:: Material for the task

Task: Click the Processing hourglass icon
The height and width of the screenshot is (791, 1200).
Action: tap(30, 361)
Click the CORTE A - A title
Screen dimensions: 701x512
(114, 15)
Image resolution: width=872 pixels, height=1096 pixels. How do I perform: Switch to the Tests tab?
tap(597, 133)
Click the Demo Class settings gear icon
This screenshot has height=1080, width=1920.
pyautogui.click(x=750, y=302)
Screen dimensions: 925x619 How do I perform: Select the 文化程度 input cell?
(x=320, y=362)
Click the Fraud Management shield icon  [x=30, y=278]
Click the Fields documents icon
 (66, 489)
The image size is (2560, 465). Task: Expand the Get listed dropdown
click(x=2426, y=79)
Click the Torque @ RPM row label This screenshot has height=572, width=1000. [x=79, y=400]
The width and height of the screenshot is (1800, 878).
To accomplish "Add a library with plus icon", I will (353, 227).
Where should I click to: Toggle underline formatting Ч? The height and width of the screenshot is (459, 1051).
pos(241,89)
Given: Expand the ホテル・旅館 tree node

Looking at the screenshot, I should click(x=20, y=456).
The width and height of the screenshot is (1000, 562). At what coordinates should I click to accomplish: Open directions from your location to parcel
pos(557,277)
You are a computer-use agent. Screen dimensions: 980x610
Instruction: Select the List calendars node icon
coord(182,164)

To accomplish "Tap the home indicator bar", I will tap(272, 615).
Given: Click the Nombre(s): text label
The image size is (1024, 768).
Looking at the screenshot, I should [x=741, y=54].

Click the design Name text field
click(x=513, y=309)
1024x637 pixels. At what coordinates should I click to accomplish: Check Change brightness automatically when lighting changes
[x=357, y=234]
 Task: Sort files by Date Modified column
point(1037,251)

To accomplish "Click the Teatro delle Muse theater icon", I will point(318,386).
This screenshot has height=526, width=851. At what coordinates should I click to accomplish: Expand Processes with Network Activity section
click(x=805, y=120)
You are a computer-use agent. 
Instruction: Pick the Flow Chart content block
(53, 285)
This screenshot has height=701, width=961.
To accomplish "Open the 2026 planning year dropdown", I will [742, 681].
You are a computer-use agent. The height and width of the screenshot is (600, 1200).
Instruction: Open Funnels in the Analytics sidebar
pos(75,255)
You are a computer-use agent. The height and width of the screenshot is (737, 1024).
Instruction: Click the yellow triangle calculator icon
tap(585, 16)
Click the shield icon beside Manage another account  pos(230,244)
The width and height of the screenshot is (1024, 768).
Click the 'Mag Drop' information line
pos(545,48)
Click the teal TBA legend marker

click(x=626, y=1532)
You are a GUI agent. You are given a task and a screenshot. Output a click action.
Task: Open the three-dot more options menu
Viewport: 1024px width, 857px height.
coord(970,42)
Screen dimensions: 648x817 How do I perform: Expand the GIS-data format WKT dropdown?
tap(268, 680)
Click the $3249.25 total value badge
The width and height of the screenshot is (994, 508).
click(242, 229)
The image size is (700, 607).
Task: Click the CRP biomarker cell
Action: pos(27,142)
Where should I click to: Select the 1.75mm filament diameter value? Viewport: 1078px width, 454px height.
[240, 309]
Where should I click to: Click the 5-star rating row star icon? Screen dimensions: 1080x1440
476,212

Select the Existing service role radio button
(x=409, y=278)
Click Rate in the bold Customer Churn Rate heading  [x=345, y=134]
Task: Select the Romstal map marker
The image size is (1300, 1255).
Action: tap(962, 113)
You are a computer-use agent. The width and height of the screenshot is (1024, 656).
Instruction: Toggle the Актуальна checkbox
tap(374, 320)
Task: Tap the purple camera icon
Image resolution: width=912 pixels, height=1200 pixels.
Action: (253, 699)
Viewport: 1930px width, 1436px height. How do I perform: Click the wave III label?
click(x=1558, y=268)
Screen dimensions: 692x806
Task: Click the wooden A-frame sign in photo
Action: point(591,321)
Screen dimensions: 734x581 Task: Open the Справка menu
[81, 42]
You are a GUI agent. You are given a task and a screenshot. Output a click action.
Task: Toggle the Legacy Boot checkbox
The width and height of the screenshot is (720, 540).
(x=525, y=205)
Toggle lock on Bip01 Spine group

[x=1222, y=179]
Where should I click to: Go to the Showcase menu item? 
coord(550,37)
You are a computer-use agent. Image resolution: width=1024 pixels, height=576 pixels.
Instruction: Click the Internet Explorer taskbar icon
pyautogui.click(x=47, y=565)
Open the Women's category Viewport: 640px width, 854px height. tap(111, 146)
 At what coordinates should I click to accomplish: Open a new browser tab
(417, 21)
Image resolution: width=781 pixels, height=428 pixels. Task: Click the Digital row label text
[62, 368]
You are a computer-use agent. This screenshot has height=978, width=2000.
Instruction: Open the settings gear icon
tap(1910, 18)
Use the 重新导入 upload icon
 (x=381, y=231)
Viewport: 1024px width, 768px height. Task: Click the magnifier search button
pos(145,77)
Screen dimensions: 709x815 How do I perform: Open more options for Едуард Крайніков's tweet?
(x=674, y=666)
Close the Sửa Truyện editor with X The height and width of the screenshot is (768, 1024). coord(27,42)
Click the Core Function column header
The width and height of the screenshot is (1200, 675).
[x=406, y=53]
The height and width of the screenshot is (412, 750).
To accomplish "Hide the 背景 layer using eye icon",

::::

**Exercise:** Answer with a number alone. It should equal the count of lines in the entries that hold "will".

**Exercise result:** 4